Extracted entries »

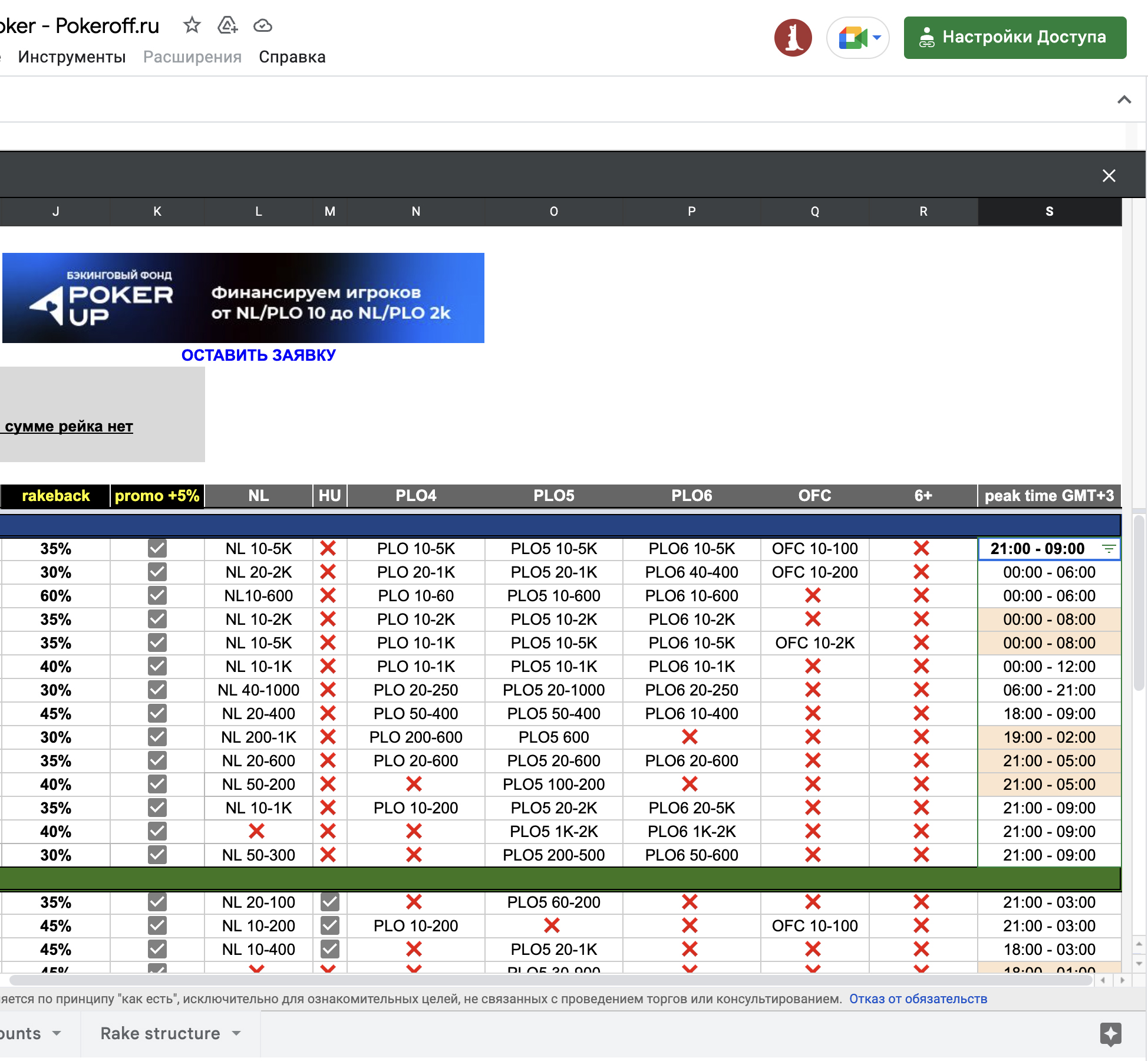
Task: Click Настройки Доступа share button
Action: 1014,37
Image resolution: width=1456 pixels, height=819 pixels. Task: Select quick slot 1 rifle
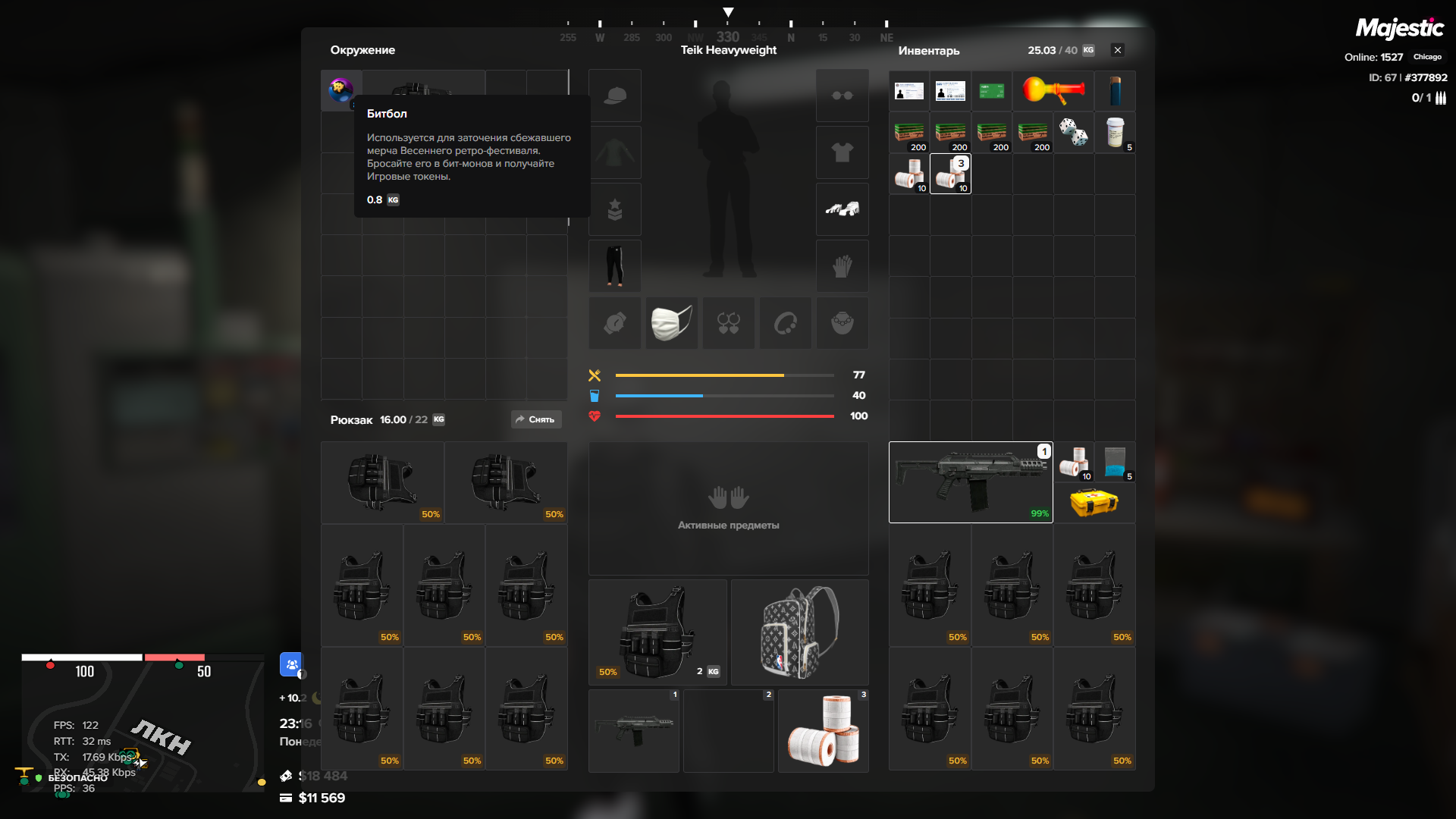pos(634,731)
---
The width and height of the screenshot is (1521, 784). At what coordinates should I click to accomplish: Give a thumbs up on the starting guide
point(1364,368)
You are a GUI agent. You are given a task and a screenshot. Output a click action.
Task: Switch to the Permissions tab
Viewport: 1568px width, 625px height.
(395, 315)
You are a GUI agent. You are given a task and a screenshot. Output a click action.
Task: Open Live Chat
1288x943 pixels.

Task to carry out »
Looking at the data above, return every line from the one with "Viewport: 1568px width, 625px height." down to the one with "1288x943 pixels.", exactly and inclusively.

Output of the task »
Viewport: 1568px width, 625px height.
(395, 315)
You are a GUI agent. You are given a task and a screenshot. Output a click action.
Task: Open Live Chat
1288x943 pixels.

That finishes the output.